È interessante notare che la perdita delle proteine antinfiammatorie non ha portato a un superamento della risposta infiammatoria, come ci si sarebbe aspettato, ma a una sua riduzione. Spieghiamo questo fatto con il fatto che c’erano abbastanza neutrofili per eliminare il fungo del lievito prima che potesse innescare una risposta infiammatoria patogena", spiega Stefan Freigang.
Quindi, se vengono prodotte meno proteine antinfiammatorie, i neutrofili, in quanto "prima linea di difesa", possono svolgere il loro lavoro indisturbati. Tuttavia, se le proteine vengono prodotte dai fagociti, la difesa immunitaria si indebolisce. Tali interazioni complesse e dinamiche del sistema immunitario possono essere mappate solo in un organismo vivente, il che in questo caso richiede un esperimento animale con topi geneticamente modificati e normali come gruppo di controllo.
Possibile approccio terapeutico
I risultati delle ricerche dei ricercatori bernesi potrebbero rendere possibili in futuro nuovi approcci terapeutici.

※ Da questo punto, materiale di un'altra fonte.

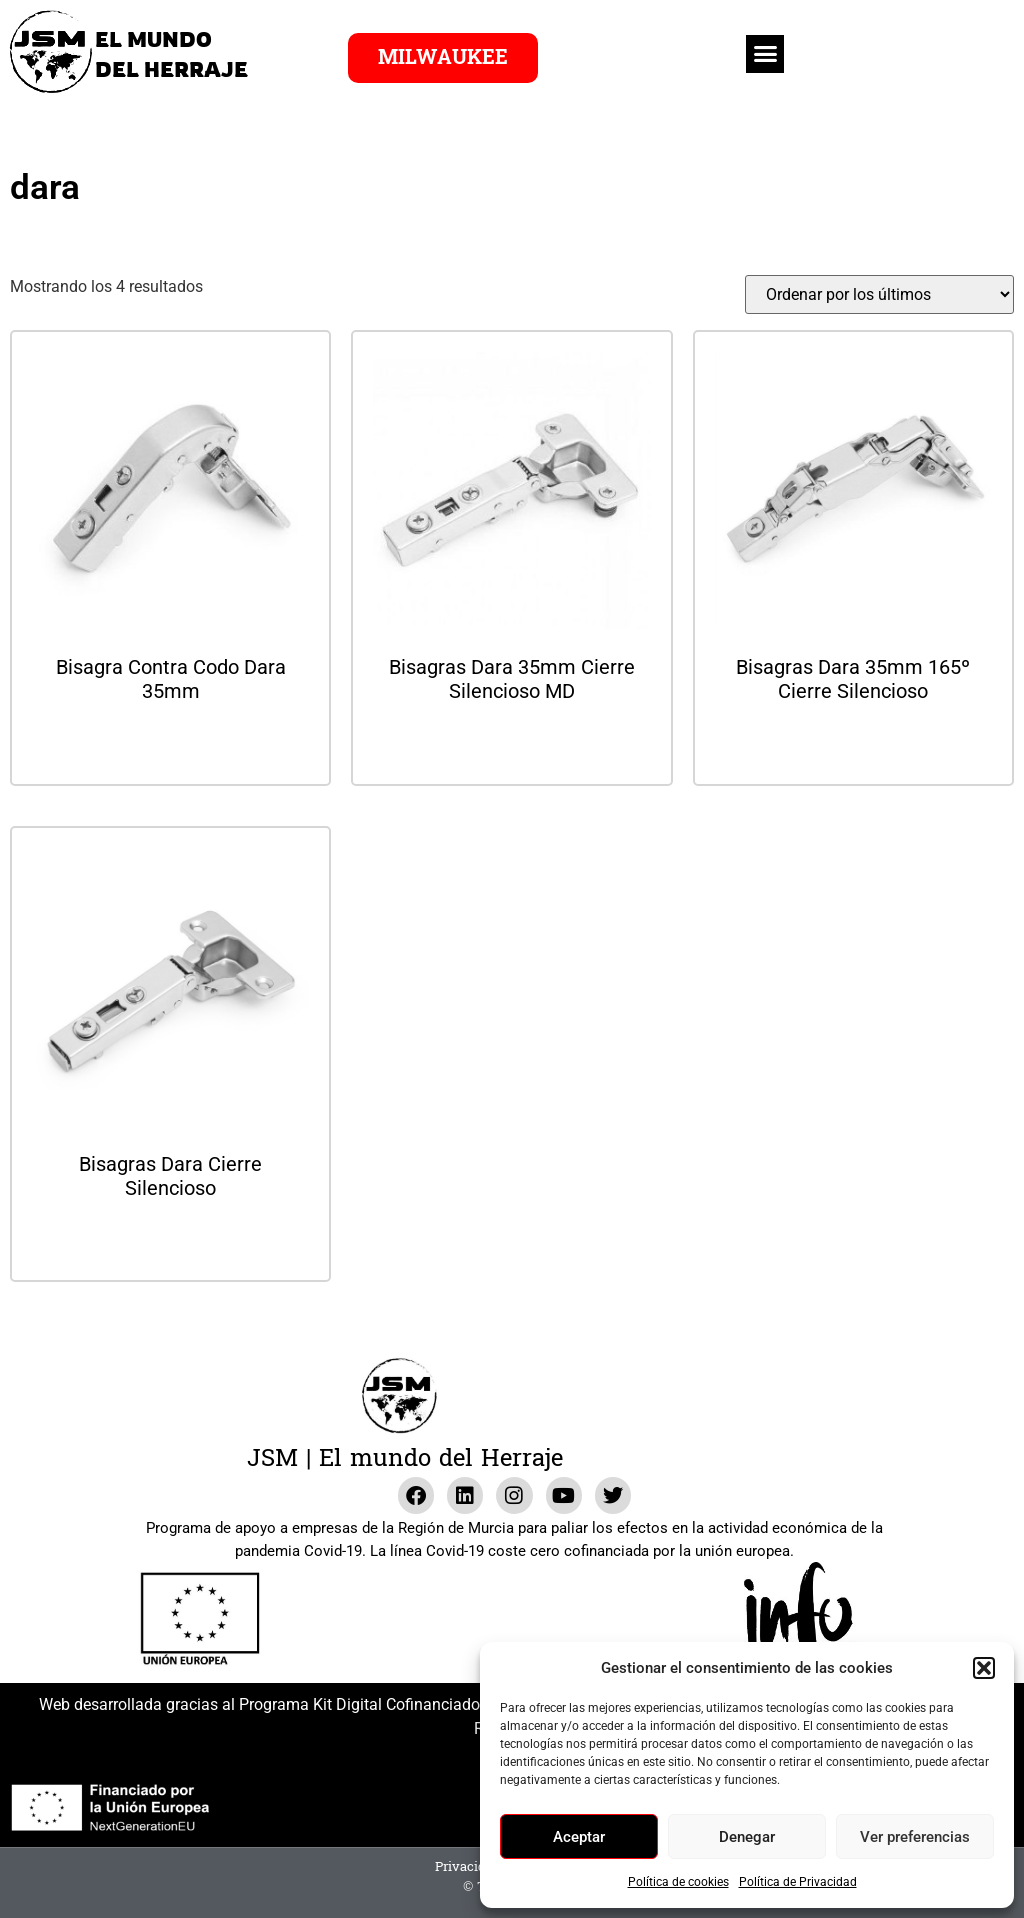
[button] (984, 1668)
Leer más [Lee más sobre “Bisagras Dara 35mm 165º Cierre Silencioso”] (853, 744)
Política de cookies (678, 1882)
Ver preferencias (915, 1837)
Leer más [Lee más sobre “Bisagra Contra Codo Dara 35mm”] (171, 744)
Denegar (747, 1837)
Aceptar (579, 1837)
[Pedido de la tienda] (879, 294)
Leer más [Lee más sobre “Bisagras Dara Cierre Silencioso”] (171, 1241)
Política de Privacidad (798, 1882)
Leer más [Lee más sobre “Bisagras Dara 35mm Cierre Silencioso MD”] (512, 744)
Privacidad (468, 1867)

La sepsi fungina è ancora difficile da trattare ed è associata a un alto tasso di mortalità. Per sviluppare strategie terapeutiche più efficaci, dobbiamo comprendere meglio i meccanismi di base della malattia", spiega Stefan Freigang. In una fase successiva, i ricercatori intendono utilizzare campioni di pazienti per confermare le osservazioni del modello murino e indagare se la proteina specifica promuove anche le infezioni da Candida albicans nell’uomo. In caso di conferma, le sostanze attive dirette contro la proteina potrebbero essere utilizzate come nuova strategia per combattere il lievito e possibilmente anche altre infezioni fungine", afferma Freigang.
I risultati della ricerca sono stati pubblicati sulla rivista Immunity.